### [Assignment]
Exactly the lines from the one containing "[Finspan Sharks &" through the end of the entries, both ends included, are to be output.

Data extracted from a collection
BEGIN

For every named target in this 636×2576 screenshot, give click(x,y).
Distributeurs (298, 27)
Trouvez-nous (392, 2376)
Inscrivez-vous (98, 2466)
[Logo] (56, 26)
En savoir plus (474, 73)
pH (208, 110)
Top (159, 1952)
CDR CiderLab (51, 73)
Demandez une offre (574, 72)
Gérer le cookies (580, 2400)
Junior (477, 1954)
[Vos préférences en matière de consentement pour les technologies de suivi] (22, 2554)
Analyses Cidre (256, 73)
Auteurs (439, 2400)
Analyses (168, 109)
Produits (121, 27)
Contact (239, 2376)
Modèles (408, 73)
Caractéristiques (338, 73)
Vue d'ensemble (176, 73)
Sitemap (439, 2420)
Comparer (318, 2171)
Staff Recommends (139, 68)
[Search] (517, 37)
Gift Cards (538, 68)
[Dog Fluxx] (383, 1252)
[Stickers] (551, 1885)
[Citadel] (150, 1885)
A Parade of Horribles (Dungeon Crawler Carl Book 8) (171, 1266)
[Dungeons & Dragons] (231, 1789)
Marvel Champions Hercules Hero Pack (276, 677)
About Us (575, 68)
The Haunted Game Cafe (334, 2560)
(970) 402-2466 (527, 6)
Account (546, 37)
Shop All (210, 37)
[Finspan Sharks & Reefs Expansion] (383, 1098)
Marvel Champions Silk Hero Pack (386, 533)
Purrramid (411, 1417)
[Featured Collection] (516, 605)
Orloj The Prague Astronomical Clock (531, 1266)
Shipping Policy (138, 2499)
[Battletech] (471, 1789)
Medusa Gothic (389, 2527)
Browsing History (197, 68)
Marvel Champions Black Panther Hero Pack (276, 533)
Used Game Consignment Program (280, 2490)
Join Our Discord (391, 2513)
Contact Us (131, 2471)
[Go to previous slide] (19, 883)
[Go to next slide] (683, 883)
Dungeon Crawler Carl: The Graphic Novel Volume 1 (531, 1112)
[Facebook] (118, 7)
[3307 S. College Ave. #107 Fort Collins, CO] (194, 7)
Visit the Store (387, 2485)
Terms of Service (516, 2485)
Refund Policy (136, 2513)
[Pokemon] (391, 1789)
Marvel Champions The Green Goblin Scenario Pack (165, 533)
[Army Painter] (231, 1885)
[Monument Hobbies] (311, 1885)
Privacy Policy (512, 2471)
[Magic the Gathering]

END

### [The completed task]
[Finspan Sharks & Reefs Expansion] (383, 1098)
Marvel Champions Silk Hero Pack (386, 533)
Purrramid (411, 1417)
[Featured Collection] (516, 605)
Orloj The Prague Astronomical Clock (531, 1266)
Shipping Policy (138, 2499)
[Battletech] (471, 1789)
Medusa Gothic (389, 2527)
Browsing History (197, 68)
Marvel Champions Black Panther Hero Pack (276, 533)
Used Game Consignment Program (280, 2490)
Join Our Discord (391, 2513)
Contact Us (131, 2471)
[Go to previous slide] (19, 883)
[Go to next slide] (683, 883)
Dungeon Crawler Carl: The Graphic Novel Volume 1 (531, 1112)
[Facebook] (118, 7)
[3307 S. College Ave. #107 Fort Collins, CO] (194, 7)
Visit the Store (387, 2485)
Terms of Service (516, 2485)
Refund Policy (136, 2513)
[Pokemon] (391, 1789)
Marvel Champions The Green Goblin Scenario Pack (165, 533)
[Army Painter] (231, 1885)
[Monument Hobbies] (311, 1885)
Privacy Policy (512, 2471)
[Magic the Gathering]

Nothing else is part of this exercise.